"...stone among the stones, he returned in the joy of his heart to the truth of the motionless worlds." - Albert Camus, from A Happy Death
Motionless in my backyard I heard him before I saw him. His clawed feet scratched down the trunk of the Willow Oak (left).
We eyed each other like dueling men.
The voice of a squirrel sounds like a cross between a dove's cluck and a dog's bark. He clucked.
I tried to mimic him. He clucked again.
We began a conversation. I must have said something wrong because after five exchanges he growled and turned tail. Perhaps he knew that I hunted his ancestors in the Ohio woods of my childhood.
I never knew squirrels could growl. Then again, I've never spoken with one.
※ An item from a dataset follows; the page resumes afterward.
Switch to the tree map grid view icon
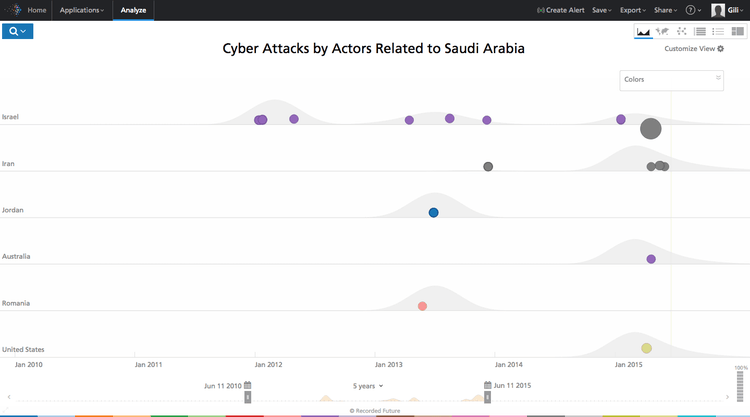Viewport: 750px width, 417px height. [737, 32]
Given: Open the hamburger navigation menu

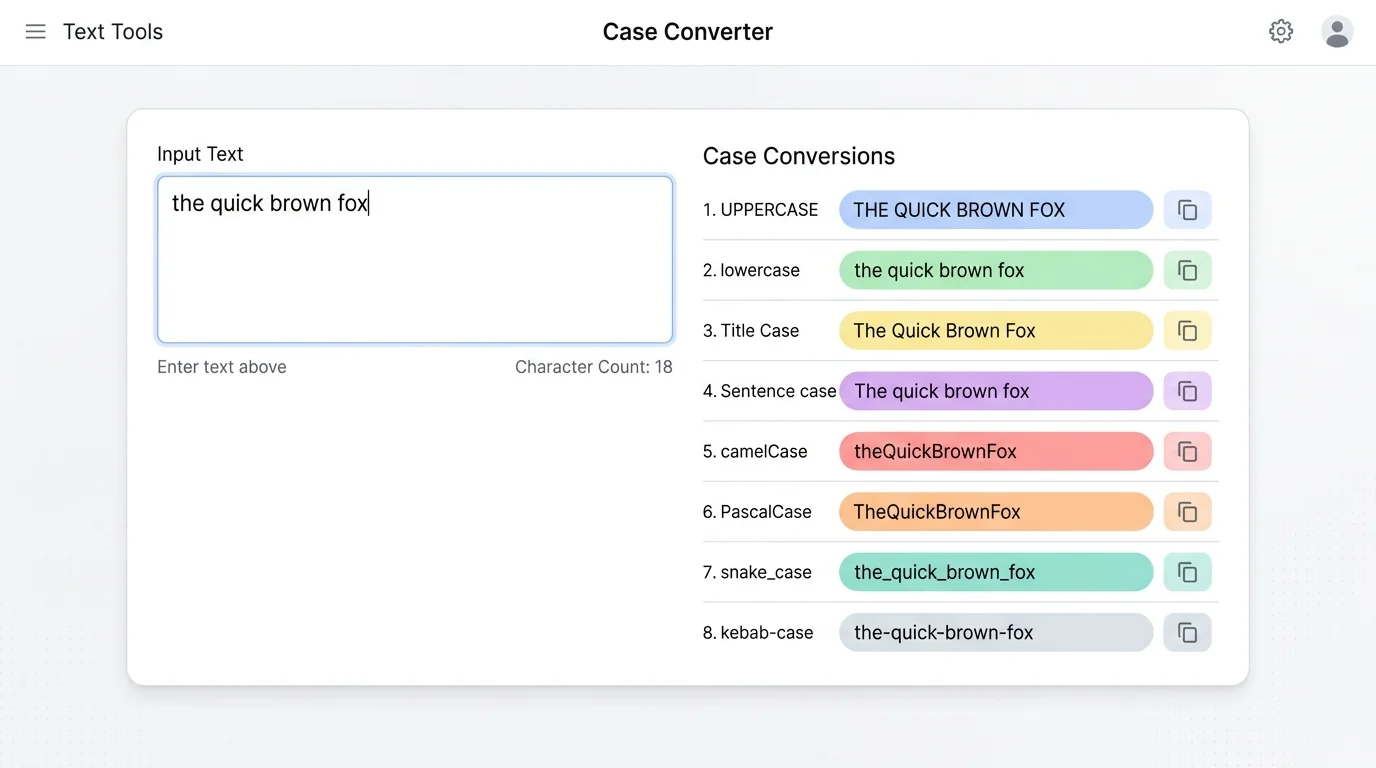Looking at the screenshot, I should [35, 31].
The most startling thing about sitting motionless in nature is what chooses to appear.
Two hummingbirds fell into a swirl of purple flowers. A pair of gold finches mated in mid-air, flying against each other in the morning sun.
I never see these kinds of encounters when I'm in a hurry.
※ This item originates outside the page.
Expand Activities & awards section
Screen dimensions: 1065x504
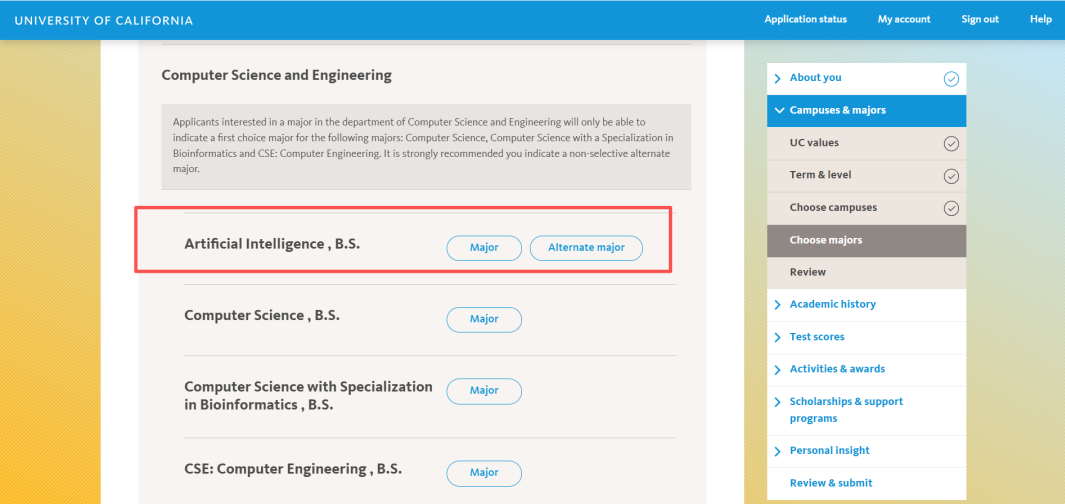[777, 370]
So many caregivers work not in hospitals but at home. In the middle of the night these caregivers sit silent beside the beds of stricken loved ones. What truths arrive in their motionless quiet?
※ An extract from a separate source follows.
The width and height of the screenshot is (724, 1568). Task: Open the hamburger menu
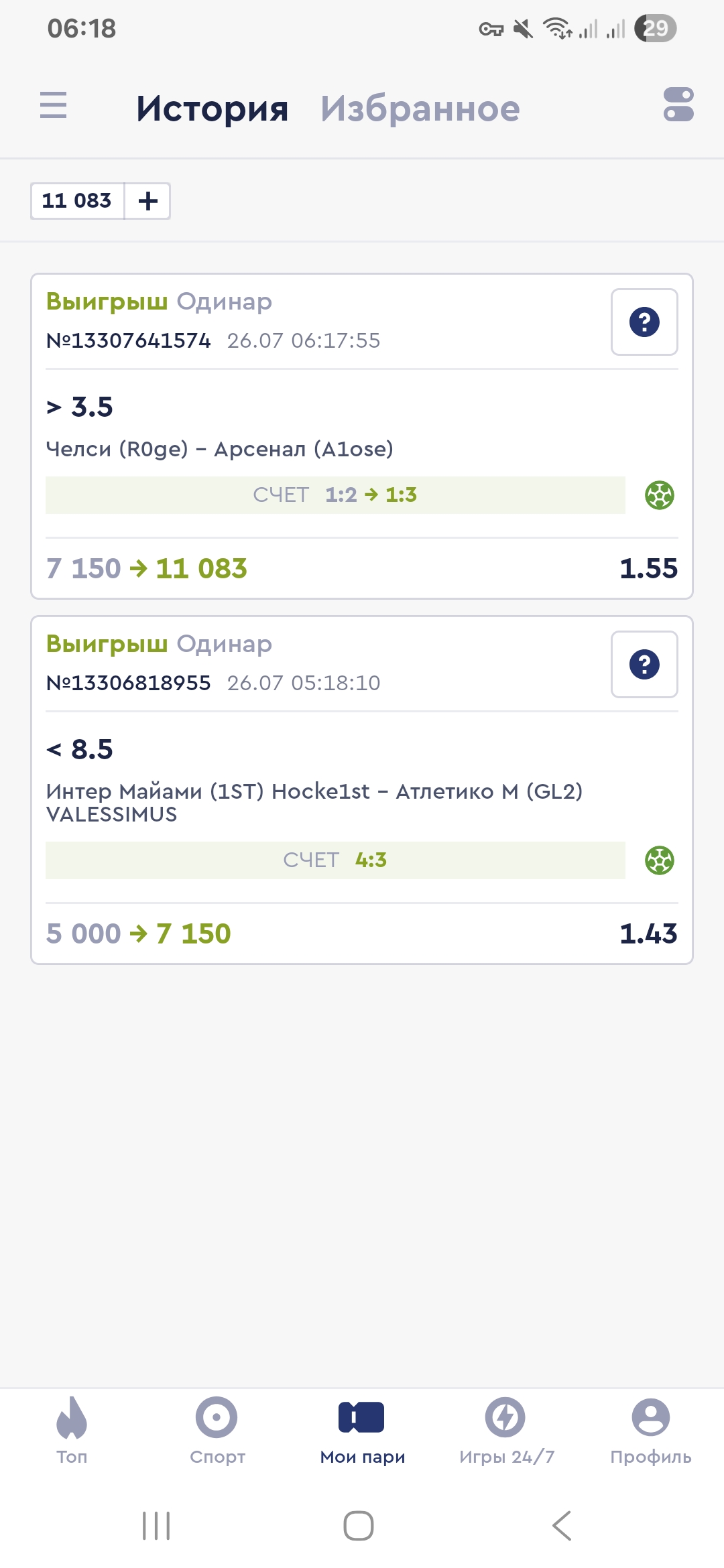point(54,105)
In a movie theater recently I watched a powerful little girl named Hush Puppy work her magic in a searing film called "Beasts of the Southern Wild." Near the opening, she holds a bird to her face and listens, as if checking a heartbeat or listening to the animal's voice. "We're all animals," she says.
The more distance we put between ourselves and animals or between ourselves and the trees the more our arrogance will blind us to the truth.
Steven Dunn writes in his poem "Meaninglessness" about someone who had "learned, but forgotten,/ the pointlessness of seeking;/ he was, after all, alive,/ and desire often sent him aching/ toward some same mistake."
What mistake?
When I'm seeking, I never seem to find what matters.
Motionless, I fall, if briefly, into the quiet lap that rests behind the heart. It is in these moments when the truth of the world arrives.